Ainsi, lorsqu'on lève les rideaux dans les théâtres, lors des fêtes,

on voit souvent surgir des statues, d'abord leurs visages,

et peu à peu tout le reste ; tirées avec une lenteur progressive,

elles apparaissent tout entières, jusqu'aux extrémités de leurs pieds.

3, 115

Territus hoste nouo Cadmus capere arma parabat :

« Ne cape ! », de populo quem terra creauerat unus

exclamat, « nec te ciuilibus insere bellis ! »,

atque ita terrigenis rigido de fratribus unum

comminus ense ferit, iaculo cadit eminus ipse ;

Effrayé par cet ennemi nouveau, Cadmus s'apprêtait à  s'armer :

« Non », s'écrie l'un des hommes sortis de la terre,

« ne t'engage pas dans des guerres entre citoyens ! ».

Sur ce, tout près de lui, il frappe de sa dure épée un de ses frères

nés de la terre, puis lui-même tombe, atteint par un trait lancé de loin.

3, 120

hunc quoque qui leto dederat, non longius illo

uiuit et exspirat, modo quas acceperat auras,

exemploque pari furit omnis turba, suoque

Marte cadunt subiti per mutua uulnera fratres.

Iamque breuis uitae spatium sortita iuuentus

L'homme qui lui avait donné la mort ne lui survit pas longtemps :

il expire en rendant le souffle qu'il venait de recevoir.

À cet exemple, la foule entière est prise de fureur ; ces frères nouveaux

meurent au combat, sous les coups qu'ils se portent mutuellement.

Ces jeunes gens, gratifiés par le sort d'une vie déjà courte,

3, 125

sanguineam tepido plangebat pectore matrem,

quinque superstitibus, quorum fuit unus Echion.

Is sua iecit humo monitu Tritonidis arma

fraternaeque fidem pacis petiitque deditque :

hos operis comites habuit Sidonius hospes,

heurtaient de leur poitrine encore tiède leur mère ensanglantée

Il y eut cinq survivants, dont l'un s'appelait Échion.

Sur ordre de la Tritonide, il jeta ses armes sur le sol,

puis réclama et proposa une promesse de paix entre frères.
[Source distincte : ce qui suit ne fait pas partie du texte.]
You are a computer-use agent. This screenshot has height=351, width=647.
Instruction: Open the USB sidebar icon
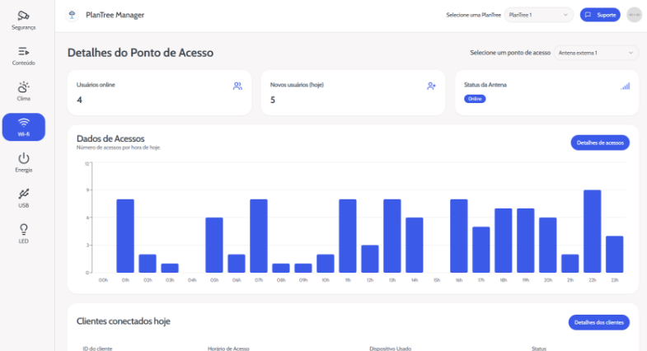click(x=23, y=194)
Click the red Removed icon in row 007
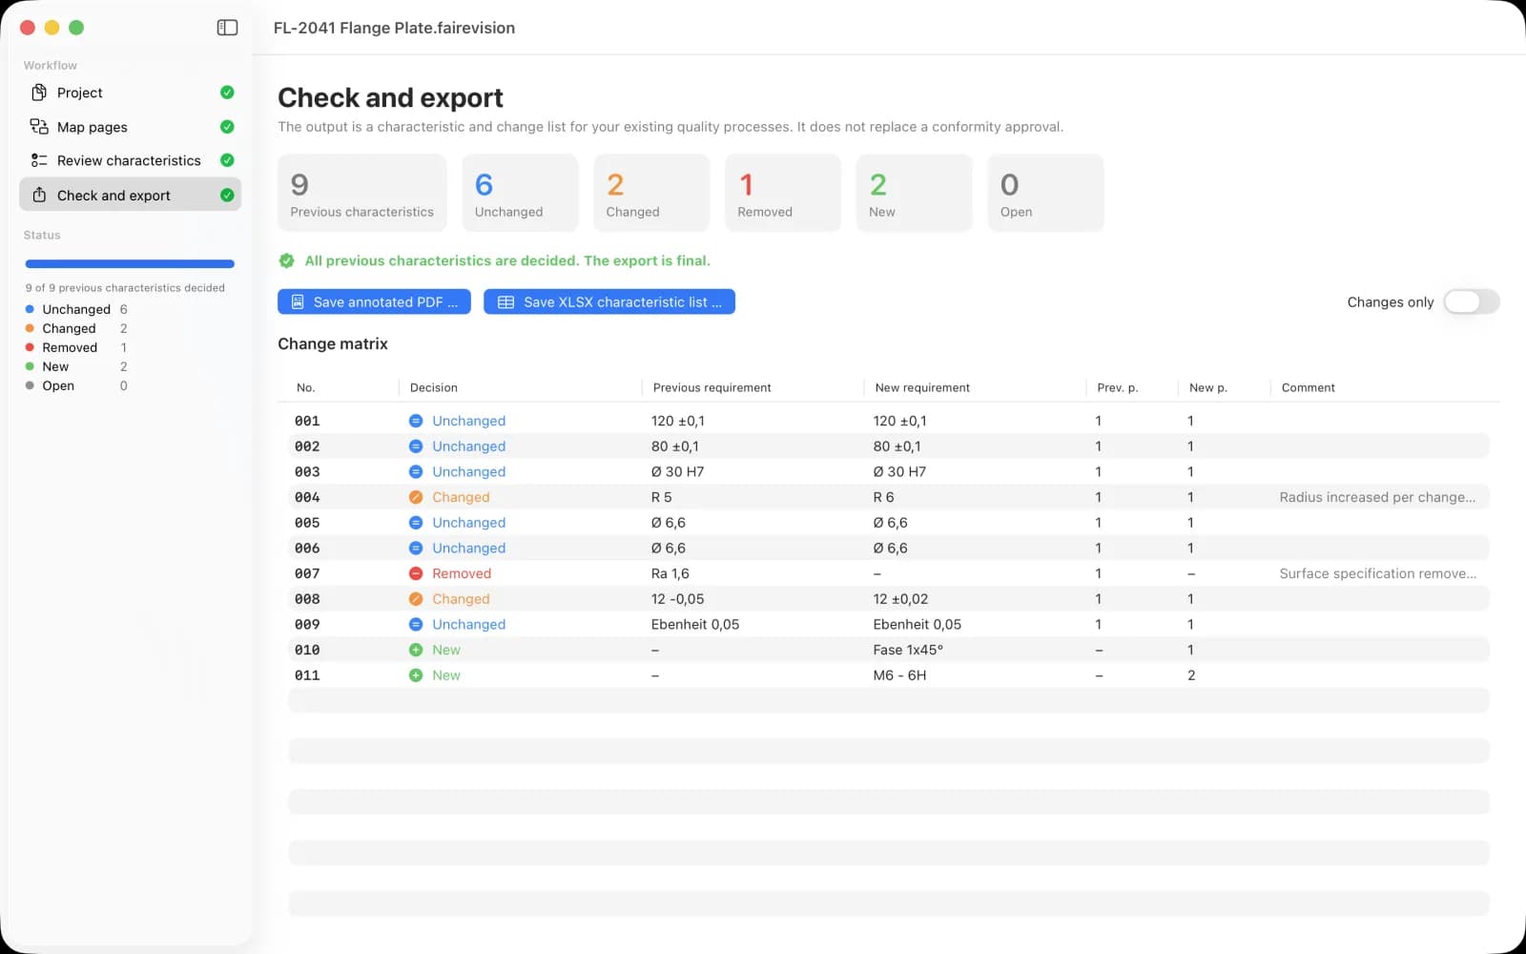The image size is (1526, 954). coord(416,573)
L'étranger venu de Sidon les prit pour compagnons de son œuvre

3, 130

cum posuit iussus Phoebeis sortibus urbem.

Iam stabant Thebae, poteras iam, Cadme, uideri

exilio felix : soceri tibi Marsque Venusque

contigerant ; huc adde genus de coniuge tanta,

tot natos natasque et, pignora cara, nepotes,

lorsque, obéissant aux oracles de Phébus, il fonda sa ville.

Déjà Thèbes était debout, déjà, tu pouvais te croire en droit, Cadmos,

de te féliciter de ton exil : Mars et Vénus t'avaient accepté pour gendre.

Ajoute à cela une épouse de si noble naissance,

tant de fils et de filles, et de petits-enfants, gages de tendresse,

3, 135

hos quoque iam iuuenes ; sed scilicet ultima semper

exspectanda dies hominis, dicique beatus

ante obitum nemo supremaque funera debet.

eux aussi déjà devenus des jeunes gens. Mais il est sûr qu'il faut toujours

attendre le dernier jour de la vie d'un homme, et que personne ne peut

être proclamé heureux avant sa mort et ses funérailles suprêmes.

 

Actéon (3, 138-252)

Actéon, victime d'une erreur de la Fortune, fut le premier malheur de son grand-père Cadmos. (3, 138-142)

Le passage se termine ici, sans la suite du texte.